### REQUIRED WORK:
Can you retype the listing below word for word, from its first line through the line that contains "pyautogui.click(x=418, y=148)", with that line included?

### PROVIDED RECORDS:
++++++

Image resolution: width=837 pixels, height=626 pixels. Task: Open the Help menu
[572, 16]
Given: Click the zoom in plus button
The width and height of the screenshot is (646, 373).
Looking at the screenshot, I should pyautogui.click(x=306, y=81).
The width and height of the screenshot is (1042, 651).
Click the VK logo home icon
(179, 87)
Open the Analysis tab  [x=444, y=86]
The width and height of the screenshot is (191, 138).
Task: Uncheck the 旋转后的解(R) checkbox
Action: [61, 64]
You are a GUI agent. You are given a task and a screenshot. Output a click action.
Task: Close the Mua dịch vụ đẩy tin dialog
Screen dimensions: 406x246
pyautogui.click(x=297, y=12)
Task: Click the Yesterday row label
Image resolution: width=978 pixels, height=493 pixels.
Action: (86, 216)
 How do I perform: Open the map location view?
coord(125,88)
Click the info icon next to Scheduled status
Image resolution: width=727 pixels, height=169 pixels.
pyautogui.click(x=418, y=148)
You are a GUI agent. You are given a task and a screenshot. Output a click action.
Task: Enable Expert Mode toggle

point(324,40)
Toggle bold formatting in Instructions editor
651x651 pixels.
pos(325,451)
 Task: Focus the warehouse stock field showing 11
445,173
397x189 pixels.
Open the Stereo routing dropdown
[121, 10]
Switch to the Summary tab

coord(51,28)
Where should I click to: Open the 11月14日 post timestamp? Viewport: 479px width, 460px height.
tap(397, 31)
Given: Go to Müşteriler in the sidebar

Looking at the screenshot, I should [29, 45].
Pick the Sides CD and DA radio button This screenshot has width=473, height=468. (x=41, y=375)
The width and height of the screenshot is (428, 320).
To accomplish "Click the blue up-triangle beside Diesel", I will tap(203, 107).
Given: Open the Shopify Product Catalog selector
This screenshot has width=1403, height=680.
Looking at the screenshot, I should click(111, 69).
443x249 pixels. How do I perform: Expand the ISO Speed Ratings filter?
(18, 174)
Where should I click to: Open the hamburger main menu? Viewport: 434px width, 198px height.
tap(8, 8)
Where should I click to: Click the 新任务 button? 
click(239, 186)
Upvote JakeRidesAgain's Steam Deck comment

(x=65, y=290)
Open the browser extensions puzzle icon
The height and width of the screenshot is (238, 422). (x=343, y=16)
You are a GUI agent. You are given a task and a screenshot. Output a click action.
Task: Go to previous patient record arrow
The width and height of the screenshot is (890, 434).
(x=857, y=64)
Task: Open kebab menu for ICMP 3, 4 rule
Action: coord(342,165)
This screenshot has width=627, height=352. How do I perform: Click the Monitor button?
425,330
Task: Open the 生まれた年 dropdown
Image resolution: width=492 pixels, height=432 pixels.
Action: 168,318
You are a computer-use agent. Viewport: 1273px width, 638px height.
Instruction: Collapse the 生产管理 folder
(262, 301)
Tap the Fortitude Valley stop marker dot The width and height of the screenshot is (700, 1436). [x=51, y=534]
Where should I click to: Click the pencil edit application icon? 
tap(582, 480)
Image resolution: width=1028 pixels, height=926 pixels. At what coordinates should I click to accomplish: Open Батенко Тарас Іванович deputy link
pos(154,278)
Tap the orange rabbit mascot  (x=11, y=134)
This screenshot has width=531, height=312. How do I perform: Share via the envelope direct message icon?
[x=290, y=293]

++++++

### RESPONSE:
Image resolution: width=837 pixels, height=626 pixels. Task: Open the Help menu
[572, 16]
Given: Click the zoom in plus button
The width and height of the screenshot is (646, 373).
Looking at the screenshot, I should pyautogui.click(x=306, y=81).
The width and height of the screenshot is (1042, 651).
Click the VK logo home icon
(179, 87)
Open the Analysis tab  [x=444, y=86]
The width and height of the screenshot is (191, 138).
Task: Uncheck the 旋转后的解(R) checkbox
Action: [61, 64]
You are a GUI agent. You are given a task and a screenshot. Output a click action.
Task: Close the Mua dịch vụ đẩy tin dialog
Screen dimensions: 406x246
pyautogui.click(x=297, y=12)
Task: Click the Yesterday row label
Image resolution: width=978 pixels, height=493 pixels.
Action: (86, 216)
 How do I perform: Open the map location view?
coord(125,88)
Click the info icon next to Scheduled status
Image resolution: width=727 pixels, height=169 pixels.
pyautogui.click(x=418, y=148)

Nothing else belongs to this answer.